Applicable Laws” shall mean all laws, ordinances, orders, rules and regulations (state, federal, municipal or promulgated by other agencies or bodies having jurisdiction over the Building and the Leased Premises).

BOMA Standards” shall mean the American National Standard method for Measuring Floor Area in Office Buildings as promulgated by the Buildings Owners and Managers Association.

Broker” shall mean Colliers Turley Martin Tucker Company (“Landlord’s Broker”) on behalf of Landlord, and Halakar Real Estate (“Tenant’s Broker”), on behalf of Tenant.

Common Areas” shall mean and include the Building’s central mechanical room, postal and security stations, janitorial facilities, ground floor lobby, corridors, elevator foyers, rest rooms, mechanical rooms, electric and telephone closets, loading dock area and other similar facilities for the use of all tenants within the Building.

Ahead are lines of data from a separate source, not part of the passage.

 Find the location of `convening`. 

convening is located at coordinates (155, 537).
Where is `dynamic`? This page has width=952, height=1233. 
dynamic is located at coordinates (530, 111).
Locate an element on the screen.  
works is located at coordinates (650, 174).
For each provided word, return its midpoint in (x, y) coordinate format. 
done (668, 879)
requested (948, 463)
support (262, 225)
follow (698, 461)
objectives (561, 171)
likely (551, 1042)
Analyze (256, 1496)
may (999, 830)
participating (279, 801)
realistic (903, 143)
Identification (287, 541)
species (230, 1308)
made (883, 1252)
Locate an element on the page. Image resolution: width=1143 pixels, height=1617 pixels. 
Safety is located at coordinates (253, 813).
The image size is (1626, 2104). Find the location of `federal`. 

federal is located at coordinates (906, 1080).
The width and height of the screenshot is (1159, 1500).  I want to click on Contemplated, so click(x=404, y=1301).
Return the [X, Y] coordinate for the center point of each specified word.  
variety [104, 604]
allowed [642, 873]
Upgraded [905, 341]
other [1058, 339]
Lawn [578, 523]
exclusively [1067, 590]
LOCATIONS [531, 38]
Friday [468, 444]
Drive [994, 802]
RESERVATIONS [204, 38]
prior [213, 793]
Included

Person” shall mean any person or entity.

Personal Property” shall mean and shall include all the tangible personal property owned or used by Tenant which is either physically located on the Leased Premises or used in connection with the Leased Premises, including, without limitation, Trade Fixtures, Telecommunications Equipment, furniture, office equipment, other movable equipment, computer and telephone equipment, the telephone system, local area network and security card reader system and any cable or wiring installed by Tenant.

Rentable Area” shall mean “useable square feet” as established by Landlord based on the BOMA Standards plus an additional 10% Common Areas factor.

Tenant Inducements” shall mean all benefits expressly afforded to a tenant or subtenant, whether as a tenant improvement allowance, moving expense allowance, lease buy-out or other economic benefit.

Tenant’s Proportionate Share” shall mean 24.71% for the 5th Floor Space and 25.07% for the 4th Floor Space of the Leased Premises. Tenant’s Proportionate Share is based on the resulting percentage when dividing the Rentable Area of the Leased Premises by the Rentable Area of the Office Area of the Building. Tenant’s Proportionate Share may change from time to time over the Lease Term by Tenant’s exercising options to expand or contract the Leased Premises. Upon exercising any of the options for expansion or contraction of the Leased Premises subject to Section 1.02, the parties shall enter into a lease memorandum agreement evidencing, in part, the adjustment to “Tenant’s Proportionate Share.”

Trust” shall mean the Lake County Trust Company Trust #3535.